To the best of my knowledge this is the first time she's been stung. Good news is she didn't have an allergic/anaphylactic reaction.


----------



## Barbara Levy (Apr 22, 2016)

Glad she is feeling better.


----------



## Heather's (Jun 18, 2012)

Good to hear she is feeling better!


----------



## Chi-Chi's Mom (Dec 10, 2015)

Glad to hear Emmie is okay. I almost lost a finger scrolling down to see if there was an update!


----------



## PaulineMi (Feb 5, 2016)

These pups are going to make nervous wrecks of us lately. Hope everyone stays well now.


----------



## Barbara Levy (Apr 22, 2016)

PaulineMi said:


> These pups are going to make nervous wrecks of us lately. Hope everyone stays well now.


Well said. Glad Emmie is ok. I am happy because my little one is home and sitting in my lap.


----------



## krandall (Jun 11, 2009)

Poor girlie! I didn't see this until now. Jodi got stung on the nose once. The vet wanted him on Benadryl for a full 24 hours, because she said the reaction can sometimes be later. But I think it was also because it was on his face, where swelling could quickly obstruct breathing. You'd have a bit more time with her foot.

My poor boy SCREAMED when he got stung, so I know how much it hurts them!!! Feel better soon, Emmie!!!


----------



## Hanna (Feb 25, 2016)

Pray for Emmie's fast recovery. Glad she's better now.


----------



## Dee Dee (Jul 24, 2015)

Poor Emmie! Did she not yelp or anything? Sophie screamed bloody murder...I didn't know it was a sting I thought she was suddenly having a stroke or something. Cost me over $400 at the neurologist to find out it was a bee.


----------



## Zoe093014 (Jan 27, 2015)

Zoe got stung also. She really screamed. Took her to the vet and was fine almost immediately after. Hope Emmie is all better by now!


----------



## PaulineMi (Feb 5, 2016)

Dee Dee said:


> Poor Emmie! Did she not yelp or anything? Sophie screamed bloody murder...I didn't know it was a sting I thought she was suddenly having a stroke or something.
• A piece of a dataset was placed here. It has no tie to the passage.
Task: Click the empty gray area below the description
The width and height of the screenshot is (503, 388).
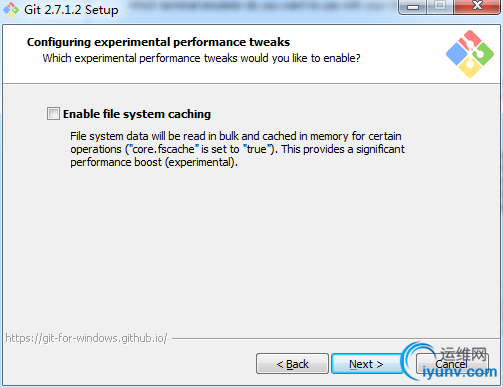Action: click(252, 250)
Cost me over $400 at the neurologist to find out it was a bee.


Quite the ride with sweet Sophie.


----------



## krandall (Jun 11, 2009)

Dee Dee said:


> Poor Emmie! Did she not yelp or anything? Sophie screamed bloody murder...I didn't know it was a sting I thought she was suddenly having a stroke or something. Cost me over $400 at the neurologist to find out it was a bee.
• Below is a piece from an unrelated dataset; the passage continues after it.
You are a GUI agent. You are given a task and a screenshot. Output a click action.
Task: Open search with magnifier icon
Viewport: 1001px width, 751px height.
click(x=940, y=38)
Yes, Kodi screamed bloody murder too. The difference is that I SAW the hornet on the floor, Dove for Kodi, but didn't reach him before he tried to pick it up. So I knew he'd gotten stung. It was still worrisome, of course, but at least I knew the cause. I can just imagine if you don't know WHY your dog is screaming like that!!!


----------



## MarinaGirl (Mar 25, 2012)

Thank you everyone for your kind words and support!  

Emmie is such a brave girl. Yesterday she was on a long leash on the grass in my neighborhood and started walking funny so I went over to check for debris (not uncommon on our walks - LOL) and then she jumped up and made a little yelp, not a scream, and wouldn't put her foot on the ground. I picked her up and couldn't find any sticks or leaves, and then felt something in the fur on her back left paw and it moved, which is when I realized it was a bee or wasp. I pulled it out and it flew away. (It was skinny so I think it was a wasp.) She was clearly in pain and gave me the saddest look - broke my heart. Once I got home I checked her out some more and didn't feel a stinger so that was good. She was such a great sport and let me feel her leg and paw without freaking out. It's amazing how much she trusts and loves me; I'm so lucky!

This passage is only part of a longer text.